— TASK REQUIREMENTS —
Write the line that contains "Where should I" and each one after it, word for word, ending with the final line of the data.

--- DATASET RECORDS ---

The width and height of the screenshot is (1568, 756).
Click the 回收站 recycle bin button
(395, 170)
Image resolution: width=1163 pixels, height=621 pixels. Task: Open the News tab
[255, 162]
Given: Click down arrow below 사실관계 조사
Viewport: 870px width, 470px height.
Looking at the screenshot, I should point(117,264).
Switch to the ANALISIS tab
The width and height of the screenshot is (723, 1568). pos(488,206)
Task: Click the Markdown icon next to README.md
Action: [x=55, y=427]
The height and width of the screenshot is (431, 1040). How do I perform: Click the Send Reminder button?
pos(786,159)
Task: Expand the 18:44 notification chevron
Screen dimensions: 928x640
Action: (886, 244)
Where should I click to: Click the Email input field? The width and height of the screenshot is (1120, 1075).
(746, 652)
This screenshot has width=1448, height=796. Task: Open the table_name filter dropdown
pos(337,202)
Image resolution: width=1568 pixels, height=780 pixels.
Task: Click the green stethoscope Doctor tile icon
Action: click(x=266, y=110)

---

— SOLUTION FOR THIS PROBLEM —
Where should I click to: Click the Email input field? The width and height of the screenshot is (1120, 1075).
(746, 652)
This screenshot has width=1448, height=796. Task: Open the table_name filter dropdown
pos(337,202)
Image resolution: width=1568 pixels, height=780 pixels.
Task: Click the green stethoscope Doctor tile icon
Action: click(x=266, y=110)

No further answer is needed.